#### DATA SHOWN ####
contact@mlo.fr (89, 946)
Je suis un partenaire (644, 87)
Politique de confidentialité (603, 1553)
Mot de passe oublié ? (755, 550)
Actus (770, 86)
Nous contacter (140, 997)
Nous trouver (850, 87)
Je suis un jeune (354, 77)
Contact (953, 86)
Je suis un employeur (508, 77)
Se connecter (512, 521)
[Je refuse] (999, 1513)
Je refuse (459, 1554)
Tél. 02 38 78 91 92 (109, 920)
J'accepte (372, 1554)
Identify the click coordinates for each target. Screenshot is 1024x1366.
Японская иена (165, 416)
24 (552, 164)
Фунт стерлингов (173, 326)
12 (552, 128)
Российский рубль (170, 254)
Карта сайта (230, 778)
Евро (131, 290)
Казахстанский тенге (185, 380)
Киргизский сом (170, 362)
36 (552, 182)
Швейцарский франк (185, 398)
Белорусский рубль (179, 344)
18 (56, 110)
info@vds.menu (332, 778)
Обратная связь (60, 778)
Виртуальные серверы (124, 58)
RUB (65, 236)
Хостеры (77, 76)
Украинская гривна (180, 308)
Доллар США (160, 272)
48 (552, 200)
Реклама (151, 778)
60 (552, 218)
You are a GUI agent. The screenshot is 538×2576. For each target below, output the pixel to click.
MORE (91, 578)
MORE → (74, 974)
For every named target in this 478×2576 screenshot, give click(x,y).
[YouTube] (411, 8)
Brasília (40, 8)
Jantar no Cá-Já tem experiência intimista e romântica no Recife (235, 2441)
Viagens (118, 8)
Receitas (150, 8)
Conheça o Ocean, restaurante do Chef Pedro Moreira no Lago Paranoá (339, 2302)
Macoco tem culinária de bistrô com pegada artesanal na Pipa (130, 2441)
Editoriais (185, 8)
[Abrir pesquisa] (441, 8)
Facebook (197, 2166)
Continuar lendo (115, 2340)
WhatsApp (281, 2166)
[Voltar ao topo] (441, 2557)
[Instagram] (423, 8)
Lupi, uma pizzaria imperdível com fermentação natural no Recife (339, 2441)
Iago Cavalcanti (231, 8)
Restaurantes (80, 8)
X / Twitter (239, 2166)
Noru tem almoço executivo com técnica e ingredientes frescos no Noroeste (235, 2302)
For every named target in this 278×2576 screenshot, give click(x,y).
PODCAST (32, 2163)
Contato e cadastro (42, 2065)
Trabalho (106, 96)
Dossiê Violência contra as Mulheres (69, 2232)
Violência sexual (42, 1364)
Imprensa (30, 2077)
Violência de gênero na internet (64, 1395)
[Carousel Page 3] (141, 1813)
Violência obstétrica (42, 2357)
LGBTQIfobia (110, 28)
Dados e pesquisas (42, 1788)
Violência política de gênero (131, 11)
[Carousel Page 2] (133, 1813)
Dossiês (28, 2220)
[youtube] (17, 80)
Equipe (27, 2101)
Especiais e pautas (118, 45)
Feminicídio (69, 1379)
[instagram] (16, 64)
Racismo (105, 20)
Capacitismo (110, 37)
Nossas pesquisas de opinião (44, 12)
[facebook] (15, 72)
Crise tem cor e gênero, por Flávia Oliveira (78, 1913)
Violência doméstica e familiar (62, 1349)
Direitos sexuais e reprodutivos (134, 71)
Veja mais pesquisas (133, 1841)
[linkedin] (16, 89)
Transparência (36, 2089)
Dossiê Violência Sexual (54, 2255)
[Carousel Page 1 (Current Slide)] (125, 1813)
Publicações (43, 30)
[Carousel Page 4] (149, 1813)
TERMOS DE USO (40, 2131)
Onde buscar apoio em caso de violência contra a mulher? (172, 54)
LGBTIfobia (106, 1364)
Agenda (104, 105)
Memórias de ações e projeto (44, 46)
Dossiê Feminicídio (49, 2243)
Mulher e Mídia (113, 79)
####
■ TASK DETAILS ■
Please reproduce, exactly as they appear above, the lines from the line containing "MORE → (74, 974)" up to and including the line containing "Trabalho (106, 96)".

■ OUTPUT OF THE TASK ■
MORE → (74, 974)
For every named target in this 478×2576 screenshot, give click(x,y).
[YouTube] (411, 8)
Brasília (40, 8)
Jantar no Cá-Já tem experiência intimista e romântica no Recife (235, 2441)
Viagens (118, 8)
Receitas (150, 8)
Conheça o Ocean, restaurante do Chef Pedro Moreira no Lago Paranoá (339, 2302)
Macoco tem culinária de bistrô com pegada artesanal na Pipa (130, 2441)
Editoriais (185, 8)
[Abrir pesquisa] (441, 8)
Facebook (197, 2166)
Continuar lendo (115, 2340)
WhatsApp (281, 2166)
[Voltar ao topo] (441, 2557)
[Instagram] (423, 8)
Lupi, uma pizzaria imperdível com fermentação natural no Recife (339, 2441)
Iago Cavalcanti (231, 8)
Restaurantes (80, 8)
X / Twitter (239, 2166)
Noru tem almoço executivo com técnica e ingredientes frescos no Noroeste (235, 2302)
For every named target in this 278×2576 screenshot, give click(x,y).
PODCAST (32, 2163)
Contato e cadastro (42, 2065)
Trabalho (106, 96)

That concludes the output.